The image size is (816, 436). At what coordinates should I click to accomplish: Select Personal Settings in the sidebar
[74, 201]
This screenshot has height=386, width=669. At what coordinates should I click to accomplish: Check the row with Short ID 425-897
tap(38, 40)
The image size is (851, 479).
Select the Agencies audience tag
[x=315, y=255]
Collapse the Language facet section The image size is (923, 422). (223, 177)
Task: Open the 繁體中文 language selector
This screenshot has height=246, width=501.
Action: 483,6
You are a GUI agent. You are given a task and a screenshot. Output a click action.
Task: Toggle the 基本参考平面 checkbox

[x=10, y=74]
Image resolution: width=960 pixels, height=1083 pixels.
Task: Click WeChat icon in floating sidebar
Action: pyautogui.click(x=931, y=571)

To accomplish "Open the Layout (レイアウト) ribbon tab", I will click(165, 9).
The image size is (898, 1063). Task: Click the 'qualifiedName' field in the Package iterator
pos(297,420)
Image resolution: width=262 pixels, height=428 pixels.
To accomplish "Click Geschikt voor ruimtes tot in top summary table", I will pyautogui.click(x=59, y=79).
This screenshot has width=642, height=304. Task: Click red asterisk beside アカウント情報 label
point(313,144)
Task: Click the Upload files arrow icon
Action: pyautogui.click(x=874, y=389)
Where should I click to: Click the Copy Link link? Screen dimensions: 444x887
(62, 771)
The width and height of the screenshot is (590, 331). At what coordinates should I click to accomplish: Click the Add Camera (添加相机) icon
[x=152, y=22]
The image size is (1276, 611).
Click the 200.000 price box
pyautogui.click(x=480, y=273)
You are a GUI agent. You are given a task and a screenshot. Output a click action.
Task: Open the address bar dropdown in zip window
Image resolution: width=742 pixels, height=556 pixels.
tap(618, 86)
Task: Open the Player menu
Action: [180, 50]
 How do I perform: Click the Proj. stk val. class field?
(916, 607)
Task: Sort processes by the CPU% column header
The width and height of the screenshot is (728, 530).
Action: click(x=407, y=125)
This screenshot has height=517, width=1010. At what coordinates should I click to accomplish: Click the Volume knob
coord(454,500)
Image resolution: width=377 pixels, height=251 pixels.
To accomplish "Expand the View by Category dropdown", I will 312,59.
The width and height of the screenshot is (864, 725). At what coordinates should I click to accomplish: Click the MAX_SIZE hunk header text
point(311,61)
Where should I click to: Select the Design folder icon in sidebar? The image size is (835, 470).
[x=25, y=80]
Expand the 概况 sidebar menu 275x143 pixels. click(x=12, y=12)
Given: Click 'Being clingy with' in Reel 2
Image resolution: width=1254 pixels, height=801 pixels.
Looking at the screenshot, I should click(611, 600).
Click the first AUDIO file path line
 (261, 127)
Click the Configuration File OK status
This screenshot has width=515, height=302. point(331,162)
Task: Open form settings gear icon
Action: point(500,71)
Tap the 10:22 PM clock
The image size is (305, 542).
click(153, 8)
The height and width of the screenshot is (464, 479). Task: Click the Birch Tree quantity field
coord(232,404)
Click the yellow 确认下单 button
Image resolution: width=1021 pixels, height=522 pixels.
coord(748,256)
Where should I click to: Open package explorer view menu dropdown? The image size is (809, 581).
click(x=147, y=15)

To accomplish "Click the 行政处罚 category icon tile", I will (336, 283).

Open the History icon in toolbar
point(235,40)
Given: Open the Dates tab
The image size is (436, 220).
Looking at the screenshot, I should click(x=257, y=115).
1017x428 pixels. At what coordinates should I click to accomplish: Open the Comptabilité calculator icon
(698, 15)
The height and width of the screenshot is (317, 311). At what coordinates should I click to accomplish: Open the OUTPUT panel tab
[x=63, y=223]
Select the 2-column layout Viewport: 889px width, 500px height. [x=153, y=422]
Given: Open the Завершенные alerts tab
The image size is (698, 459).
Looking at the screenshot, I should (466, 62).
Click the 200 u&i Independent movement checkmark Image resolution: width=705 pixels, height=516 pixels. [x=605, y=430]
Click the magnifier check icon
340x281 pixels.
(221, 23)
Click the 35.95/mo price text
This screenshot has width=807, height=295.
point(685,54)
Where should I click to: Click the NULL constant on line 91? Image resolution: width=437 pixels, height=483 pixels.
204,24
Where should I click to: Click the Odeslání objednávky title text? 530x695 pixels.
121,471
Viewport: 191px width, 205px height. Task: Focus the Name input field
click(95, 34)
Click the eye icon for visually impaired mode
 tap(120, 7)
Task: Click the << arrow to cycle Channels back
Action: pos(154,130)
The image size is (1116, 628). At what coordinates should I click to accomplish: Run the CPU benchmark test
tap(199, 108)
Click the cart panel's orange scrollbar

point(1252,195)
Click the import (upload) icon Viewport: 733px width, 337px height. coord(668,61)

┄┄┄┄┄┄

> **WHAT TO DO**: Rewrite the listing lines from the one with "1017x428 pixels. At" through the one with "point(685,54)", changing "magnifier" to "magnifying glass" and leaving everything else as it is.

> **RESPONSE FOR THIS EXERCISE**:
1017x428 pixels. At what coordinates should I click to accomplish: Open the Comptabilité calculator icon
(698, 15)
The height and width of the screenshot is (317, 311). At what coordinates should I click to accomplish: Open the OUTPUT panel tab
[x=63, y=223]
Select the 2-column layout Viewport: 889px width, 500px height. [x=153, y=422]
Given: Open the Завершенные alerts tab
The image size is (698, 459).
Looking at the screenshot, I should (466, 62).
Click the 200 u&i Independent movement checkmark Image resolution: width=705 pixels, height=516 pixels. [x=605, y=430]
Click the magnifying glass check icon
340x281 pixels.
(221, 23)
Click the 35.95/mo price text
This screenshot has width=807, height=295.
point(685,54)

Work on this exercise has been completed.